(Information provided Opens)
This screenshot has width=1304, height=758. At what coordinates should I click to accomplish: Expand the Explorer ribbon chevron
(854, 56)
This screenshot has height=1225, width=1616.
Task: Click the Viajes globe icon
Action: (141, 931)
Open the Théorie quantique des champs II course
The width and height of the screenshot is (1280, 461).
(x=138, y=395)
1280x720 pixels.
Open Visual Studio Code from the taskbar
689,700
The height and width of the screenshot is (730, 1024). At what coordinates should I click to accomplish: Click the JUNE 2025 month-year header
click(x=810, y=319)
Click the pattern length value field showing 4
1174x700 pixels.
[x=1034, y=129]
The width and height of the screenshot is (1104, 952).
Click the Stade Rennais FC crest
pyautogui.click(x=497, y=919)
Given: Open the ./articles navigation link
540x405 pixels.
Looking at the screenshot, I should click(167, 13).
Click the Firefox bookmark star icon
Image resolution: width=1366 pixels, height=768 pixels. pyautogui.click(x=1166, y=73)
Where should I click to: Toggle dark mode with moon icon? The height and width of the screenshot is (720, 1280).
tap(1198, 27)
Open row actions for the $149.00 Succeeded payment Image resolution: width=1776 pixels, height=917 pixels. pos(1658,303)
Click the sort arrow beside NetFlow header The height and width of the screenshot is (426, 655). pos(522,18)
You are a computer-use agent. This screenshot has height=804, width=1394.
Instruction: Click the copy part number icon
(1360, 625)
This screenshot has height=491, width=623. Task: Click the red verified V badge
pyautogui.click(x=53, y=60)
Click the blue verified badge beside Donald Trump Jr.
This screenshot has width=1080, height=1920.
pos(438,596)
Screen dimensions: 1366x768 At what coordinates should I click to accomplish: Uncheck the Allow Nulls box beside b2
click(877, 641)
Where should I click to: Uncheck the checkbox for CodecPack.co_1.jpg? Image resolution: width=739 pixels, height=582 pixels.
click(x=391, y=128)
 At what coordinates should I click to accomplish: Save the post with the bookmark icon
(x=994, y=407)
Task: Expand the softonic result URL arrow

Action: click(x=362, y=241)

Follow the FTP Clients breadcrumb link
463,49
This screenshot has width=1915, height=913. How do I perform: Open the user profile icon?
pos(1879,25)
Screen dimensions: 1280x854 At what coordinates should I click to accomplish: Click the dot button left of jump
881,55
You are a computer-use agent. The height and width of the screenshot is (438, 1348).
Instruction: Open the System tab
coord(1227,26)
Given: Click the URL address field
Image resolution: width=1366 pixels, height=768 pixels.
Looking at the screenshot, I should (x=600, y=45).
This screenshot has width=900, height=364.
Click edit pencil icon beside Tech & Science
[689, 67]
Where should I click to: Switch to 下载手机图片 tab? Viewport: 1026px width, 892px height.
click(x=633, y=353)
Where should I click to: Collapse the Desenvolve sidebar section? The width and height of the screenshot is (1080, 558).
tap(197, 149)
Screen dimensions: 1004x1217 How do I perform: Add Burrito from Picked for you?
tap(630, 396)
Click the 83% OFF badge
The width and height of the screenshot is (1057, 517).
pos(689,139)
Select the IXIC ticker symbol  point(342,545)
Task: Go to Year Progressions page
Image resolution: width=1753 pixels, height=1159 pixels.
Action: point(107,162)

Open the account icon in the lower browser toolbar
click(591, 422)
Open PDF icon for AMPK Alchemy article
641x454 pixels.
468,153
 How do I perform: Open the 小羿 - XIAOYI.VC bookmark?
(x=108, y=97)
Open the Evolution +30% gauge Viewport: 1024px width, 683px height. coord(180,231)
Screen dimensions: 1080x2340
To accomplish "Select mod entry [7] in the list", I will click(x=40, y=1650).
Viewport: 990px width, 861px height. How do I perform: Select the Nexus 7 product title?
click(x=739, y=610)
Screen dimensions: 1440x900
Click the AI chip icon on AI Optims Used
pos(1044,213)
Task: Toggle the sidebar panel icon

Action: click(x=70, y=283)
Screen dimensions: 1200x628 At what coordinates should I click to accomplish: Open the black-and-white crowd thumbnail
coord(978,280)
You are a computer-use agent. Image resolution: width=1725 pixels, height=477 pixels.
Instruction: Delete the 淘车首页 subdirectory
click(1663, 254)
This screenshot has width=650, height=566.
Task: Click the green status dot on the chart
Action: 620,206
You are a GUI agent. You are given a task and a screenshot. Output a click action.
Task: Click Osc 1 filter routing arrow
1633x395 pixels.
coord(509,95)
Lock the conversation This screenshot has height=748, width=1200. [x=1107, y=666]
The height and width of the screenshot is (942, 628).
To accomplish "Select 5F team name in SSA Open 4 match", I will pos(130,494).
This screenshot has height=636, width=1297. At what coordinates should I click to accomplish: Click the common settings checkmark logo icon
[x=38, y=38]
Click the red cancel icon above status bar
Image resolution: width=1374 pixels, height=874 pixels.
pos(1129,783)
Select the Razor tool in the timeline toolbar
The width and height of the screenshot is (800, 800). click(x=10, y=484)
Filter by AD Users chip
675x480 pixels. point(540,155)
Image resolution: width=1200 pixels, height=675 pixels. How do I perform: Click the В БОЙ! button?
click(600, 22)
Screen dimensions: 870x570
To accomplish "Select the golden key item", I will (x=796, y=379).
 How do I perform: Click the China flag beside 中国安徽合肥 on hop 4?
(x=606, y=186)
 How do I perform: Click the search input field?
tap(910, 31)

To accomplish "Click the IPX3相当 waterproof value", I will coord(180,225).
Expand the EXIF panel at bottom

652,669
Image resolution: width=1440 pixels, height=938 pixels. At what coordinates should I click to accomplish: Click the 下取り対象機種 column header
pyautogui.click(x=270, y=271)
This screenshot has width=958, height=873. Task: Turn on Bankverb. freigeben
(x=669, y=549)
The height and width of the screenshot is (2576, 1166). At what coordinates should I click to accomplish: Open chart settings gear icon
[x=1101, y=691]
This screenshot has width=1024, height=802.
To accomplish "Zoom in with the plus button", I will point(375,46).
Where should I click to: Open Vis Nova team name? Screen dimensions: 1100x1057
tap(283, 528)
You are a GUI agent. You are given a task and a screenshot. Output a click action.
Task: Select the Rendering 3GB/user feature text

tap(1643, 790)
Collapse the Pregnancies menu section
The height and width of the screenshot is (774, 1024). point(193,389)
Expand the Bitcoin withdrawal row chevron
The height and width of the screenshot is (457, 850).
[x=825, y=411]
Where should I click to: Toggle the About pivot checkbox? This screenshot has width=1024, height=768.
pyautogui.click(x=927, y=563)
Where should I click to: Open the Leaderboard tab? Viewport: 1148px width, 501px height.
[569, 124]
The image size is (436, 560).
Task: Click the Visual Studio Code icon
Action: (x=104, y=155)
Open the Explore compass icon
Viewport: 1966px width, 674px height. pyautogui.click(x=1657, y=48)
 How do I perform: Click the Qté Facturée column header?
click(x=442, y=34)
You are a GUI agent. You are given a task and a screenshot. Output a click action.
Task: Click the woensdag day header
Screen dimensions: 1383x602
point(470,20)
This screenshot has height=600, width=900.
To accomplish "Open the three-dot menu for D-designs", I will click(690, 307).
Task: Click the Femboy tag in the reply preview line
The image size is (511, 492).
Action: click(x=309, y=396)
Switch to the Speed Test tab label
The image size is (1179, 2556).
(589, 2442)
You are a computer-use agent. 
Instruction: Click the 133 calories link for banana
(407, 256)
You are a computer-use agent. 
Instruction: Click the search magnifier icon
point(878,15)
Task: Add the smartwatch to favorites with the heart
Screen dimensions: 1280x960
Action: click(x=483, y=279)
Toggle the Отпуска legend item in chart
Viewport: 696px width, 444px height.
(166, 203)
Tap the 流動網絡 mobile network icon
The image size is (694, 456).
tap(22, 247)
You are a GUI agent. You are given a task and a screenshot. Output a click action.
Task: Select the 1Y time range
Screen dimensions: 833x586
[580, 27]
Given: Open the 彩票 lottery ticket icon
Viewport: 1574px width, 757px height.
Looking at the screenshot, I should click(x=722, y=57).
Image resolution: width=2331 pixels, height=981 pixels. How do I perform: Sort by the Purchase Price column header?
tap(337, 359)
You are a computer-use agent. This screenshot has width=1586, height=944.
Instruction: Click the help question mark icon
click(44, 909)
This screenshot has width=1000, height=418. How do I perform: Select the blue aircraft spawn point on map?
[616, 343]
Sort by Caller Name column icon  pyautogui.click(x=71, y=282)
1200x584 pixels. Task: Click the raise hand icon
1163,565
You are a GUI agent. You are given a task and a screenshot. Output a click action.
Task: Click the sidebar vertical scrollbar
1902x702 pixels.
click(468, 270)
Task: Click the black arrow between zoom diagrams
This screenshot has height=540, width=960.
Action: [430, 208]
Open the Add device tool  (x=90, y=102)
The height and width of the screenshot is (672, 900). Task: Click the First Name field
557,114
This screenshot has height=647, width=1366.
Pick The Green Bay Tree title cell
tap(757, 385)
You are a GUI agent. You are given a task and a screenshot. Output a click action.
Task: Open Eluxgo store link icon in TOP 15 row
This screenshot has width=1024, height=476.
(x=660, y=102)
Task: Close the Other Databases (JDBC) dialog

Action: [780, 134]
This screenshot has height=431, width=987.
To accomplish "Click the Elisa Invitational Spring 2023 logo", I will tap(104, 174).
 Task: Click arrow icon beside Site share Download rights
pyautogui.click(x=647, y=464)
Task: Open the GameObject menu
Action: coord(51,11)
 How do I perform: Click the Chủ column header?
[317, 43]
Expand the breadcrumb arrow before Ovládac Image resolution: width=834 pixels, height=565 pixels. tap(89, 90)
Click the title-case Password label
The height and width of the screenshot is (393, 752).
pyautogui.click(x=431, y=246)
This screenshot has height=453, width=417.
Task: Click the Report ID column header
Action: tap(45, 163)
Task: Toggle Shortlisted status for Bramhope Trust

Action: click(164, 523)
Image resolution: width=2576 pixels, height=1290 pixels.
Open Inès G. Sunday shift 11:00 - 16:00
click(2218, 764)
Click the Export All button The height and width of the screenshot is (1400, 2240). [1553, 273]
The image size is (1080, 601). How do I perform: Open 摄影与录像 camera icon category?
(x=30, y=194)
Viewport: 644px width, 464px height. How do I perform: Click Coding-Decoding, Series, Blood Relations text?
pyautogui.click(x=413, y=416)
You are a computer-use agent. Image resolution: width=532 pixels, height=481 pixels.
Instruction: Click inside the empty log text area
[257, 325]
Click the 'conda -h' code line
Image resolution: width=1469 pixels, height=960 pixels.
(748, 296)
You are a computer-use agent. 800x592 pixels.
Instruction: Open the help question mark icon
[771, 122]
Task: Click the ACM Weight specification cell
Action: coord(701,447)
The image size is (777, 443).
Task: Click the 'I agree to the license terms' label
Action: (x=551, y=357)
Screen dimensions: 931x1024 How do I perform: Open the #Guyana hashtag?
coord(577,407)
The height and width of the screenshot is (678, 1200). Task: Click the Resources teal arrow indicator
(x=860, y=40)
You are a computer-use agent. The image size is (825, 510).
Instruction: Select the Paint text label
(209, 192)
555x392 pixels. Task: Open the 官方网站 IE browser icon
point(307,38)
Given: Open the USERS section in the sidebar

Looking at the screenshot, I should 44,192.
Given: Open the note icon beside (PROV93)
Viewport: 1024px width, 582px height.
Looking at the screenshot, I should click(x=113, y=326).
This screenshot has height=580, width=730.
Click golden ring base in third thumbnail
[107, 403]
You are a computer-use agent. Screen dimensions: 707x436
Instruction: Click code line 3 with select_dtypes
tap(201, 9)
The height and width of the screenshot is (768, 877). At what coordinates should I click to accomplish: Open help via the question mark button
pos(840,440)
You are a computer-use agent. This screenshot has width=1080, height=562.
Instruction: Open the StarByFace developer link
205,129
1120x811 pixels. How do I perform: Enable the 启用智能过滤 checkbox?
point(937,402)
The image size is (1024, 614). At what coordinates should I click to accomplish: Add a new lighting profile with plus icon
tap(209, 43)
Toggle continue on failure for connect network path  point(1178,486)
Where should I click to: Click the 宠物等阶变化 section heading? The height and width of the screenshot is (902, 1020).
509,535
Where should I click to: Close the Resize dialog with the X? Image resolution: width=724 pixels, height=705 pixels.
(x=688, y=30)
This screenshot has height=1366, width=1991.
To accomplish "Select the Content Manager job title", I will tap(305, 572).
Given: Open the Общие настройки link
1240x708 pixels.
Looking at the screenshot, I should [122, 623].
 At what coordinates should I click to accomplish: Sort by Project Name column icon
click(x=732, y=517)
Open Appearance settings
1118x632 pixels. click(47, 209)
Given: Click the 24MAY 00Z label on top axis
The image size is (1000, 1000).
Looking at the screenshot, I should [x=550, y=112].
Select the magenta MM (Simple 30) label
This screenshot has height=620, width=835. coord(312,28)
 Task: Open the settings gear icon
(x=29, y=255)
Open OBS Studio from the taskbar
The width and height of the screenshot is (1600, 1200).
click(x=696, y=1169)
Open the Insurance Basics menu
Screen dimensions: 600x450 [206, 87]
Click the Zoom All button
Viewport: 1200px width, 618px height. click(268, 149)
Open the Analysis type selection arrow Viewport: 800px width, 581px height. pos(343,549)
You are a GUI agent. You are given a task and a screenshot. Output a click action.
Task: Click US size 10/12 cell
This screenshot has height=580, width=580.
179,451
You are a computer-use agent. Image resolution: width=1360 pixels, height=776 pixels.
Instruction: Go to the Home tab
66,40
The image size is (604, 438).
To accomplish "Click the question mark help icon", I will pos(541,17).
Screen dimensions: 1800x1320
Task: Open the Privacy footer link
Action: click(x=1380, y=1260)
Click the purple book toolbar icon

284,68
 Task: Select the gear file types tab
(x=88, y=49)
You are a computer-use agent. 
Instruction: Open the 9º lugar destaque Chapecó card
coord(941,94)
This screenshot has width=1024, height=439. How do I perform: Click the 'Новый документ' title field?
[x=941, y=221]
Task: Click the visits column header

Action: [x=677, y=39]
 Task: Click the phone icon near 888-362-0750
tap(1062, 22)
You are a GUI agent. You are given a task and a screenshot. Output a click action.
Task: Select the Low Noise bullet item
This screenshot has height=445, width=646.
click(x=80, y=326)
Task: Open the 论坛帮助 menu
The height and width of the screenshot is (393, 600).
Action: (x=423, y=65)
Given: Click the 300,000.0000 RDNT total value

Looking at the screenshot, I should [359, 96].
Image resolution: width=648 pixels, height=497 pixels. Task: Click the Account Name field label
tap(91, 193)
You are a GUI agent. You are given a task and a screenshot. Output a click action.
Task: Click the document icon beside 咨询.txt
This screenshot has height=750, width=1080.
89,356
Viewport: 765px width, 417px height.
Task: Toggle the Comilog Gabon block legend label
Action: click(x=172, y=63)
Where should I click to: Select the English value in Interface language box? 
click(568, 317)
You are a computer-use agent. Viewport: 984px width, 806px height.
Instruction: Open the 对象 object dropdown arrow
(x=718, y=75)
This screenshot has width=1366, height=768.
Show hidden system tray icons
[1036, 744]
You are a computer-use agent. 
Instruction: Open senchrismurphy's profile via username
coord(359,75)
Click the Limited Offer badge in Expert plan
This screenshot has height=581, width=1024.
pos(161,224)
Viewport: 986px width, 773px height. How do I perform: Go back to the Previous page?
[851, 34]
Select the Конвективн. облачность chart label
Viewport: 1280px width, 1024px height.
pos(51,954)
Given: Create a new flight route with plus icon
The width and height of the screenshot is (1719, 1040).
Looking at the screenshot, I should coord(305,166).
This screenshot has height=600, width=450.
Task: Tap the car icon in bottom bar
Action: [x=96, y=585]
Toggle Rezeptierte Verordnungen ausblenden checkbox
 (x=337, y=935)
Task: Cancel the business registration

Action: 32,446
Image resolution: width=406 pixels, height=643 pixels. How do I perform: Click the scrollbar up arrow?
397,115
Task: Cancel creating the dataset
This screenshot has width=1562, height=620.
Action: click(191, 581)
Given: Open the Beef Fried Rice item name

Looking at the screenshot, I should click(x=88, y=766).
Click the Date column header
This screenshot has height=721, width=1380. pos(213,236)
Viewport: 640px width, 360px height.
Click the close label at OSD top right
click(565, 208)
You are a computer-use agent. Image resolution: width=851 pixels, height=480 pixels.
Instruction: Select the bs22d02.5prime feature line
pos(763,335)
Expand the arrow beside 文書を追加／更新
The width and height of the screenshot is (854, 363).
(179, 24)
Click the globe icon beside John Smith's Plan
(Information provided Closes)
**Work instructions**
Count how many lines of the records hold the string "network"; the answer is that number alone.

**Your solution**
2